中文名稱 英文名稱 主持人 補助單位 計畫編號 補助金額 開始日期 結束日期 語者辨認 Speaker Recognition 張智星 國科會 NSC 86-2213-E-007-048 1996/8/1 1997/7/31
- 英文名稱: Speaker Recognition
- 計畫編號: NSC 86-2213-E-007-048
- 主持人: 張智星
- 補助單位: 國科會
- 計畫執行期間: 1996/8/1 to 1997/7/31
- 關鍵詞: Speaker recognition, pattern recognition, neuro-fuzzy modeling, artificial neural networks, fuzzy logic, digital signal processing
With the advance of modern high-speed computers, now we can try computation intensive approaches that were deemed too inefficient for practical problems. These approaches include adaptive learning systems such as artificial neural networks and adaptive networks, and innovative optimization techniques such as genetic algorithms (GA) and simulated annealing. These approaches, together with fuzzy set theory as a knowledge representation tool, form the constituents of the so-called soft computing that has been used for real-world problems such as character recognition, color recipe prediction and adaptive control.
This project applies the aforementioned soft computing techniques to a challenging real-world problem: automatic speaker recognition (ASR). Given a speech input, the objective of ASR is to output the identity of the person most likely to have spoken. One application of ASR is to enhance human-machine interface. For instance, voice activated computer should be programmed to adapt and respond to the current user. Security applications of ASR are plenty, for instance, security check when entering a building or accessing a bank account. Moreover, ASR has the convenience of easy data collection over the telephone.
This project emphasizes on both research and software/hardware implementation.
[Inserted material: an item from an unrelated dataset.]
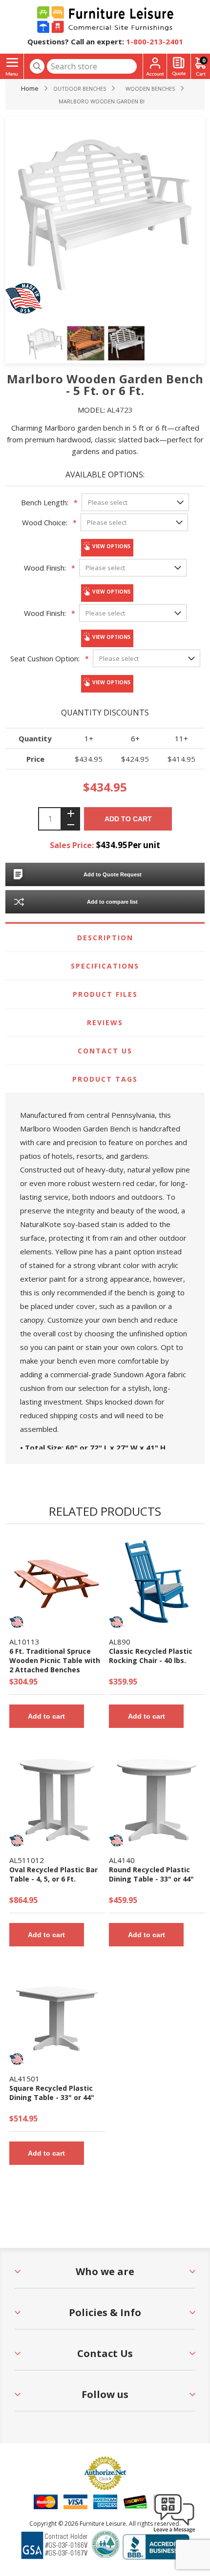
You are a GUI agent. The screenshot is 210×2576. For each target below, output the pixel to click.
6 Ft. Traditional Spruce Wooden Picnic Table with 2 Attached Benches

ASR is a difficult problem in pattern recognition. It involves typically a huge amount of data and we need to apply digital signal processing techniques to down-size the data dimension and extract relevant features for further processing of data classification or discriminant analysis. For such a difficult problem, a single approach is usually not enough and we need a collection of various methodologies to complement each other to accomplish the task.
For research part, we will tackle ASR with both soft-computing techniques and conventional statistical pattern recognition. We have been working on neuro-fuzzy and soft-computing techniques for several years and the applications include time series prediction, data classification, nonlinear system identification, noise cancellation, channel equalization, adaptive control, printed character recognition, and inverse kinematics problems. We shall apply the soft-computing techniques (neural networks, fuzzy logic, adaptive neuro-fuzzy systems, genetic algorithms and simulated annealing) we gained over years to ASR, and complement it with conventional statistical pattern recognition such as Baysian approach.
For software implementation, our primary tools are MATLAB and C. MATLAB is an integrating environment for scientific computation and data visualization tool. We have positive experiences using MATLAB to deliver GUI-based fuzzy product , and we expect to have GUI based demo as the product of this project. For computation-intensive and non-vectorizable operation, we will resort to C language for high speed.
For hardware implementation, our goal is to set up a hardware system using a Pentium PC and dSPACE 1102 controller board to take audio signal from a speaker, do FFT and feature extraction, feed the features to a trained classifier, and return the identity of the speaker on the fly. The whole process is time consuming; it is virtually impossible to do on-line identification without hardware support.
To sum up, this project is well balanced in terms of research and implementation. We will benefit from the research of using soft computing and statistical approaches for speaker recognition; this paves the avenue to a more difficult problem of speech recognition. The hardware implementation can prove its feasibility and provide a demonstration for further exploration and possible commercialization.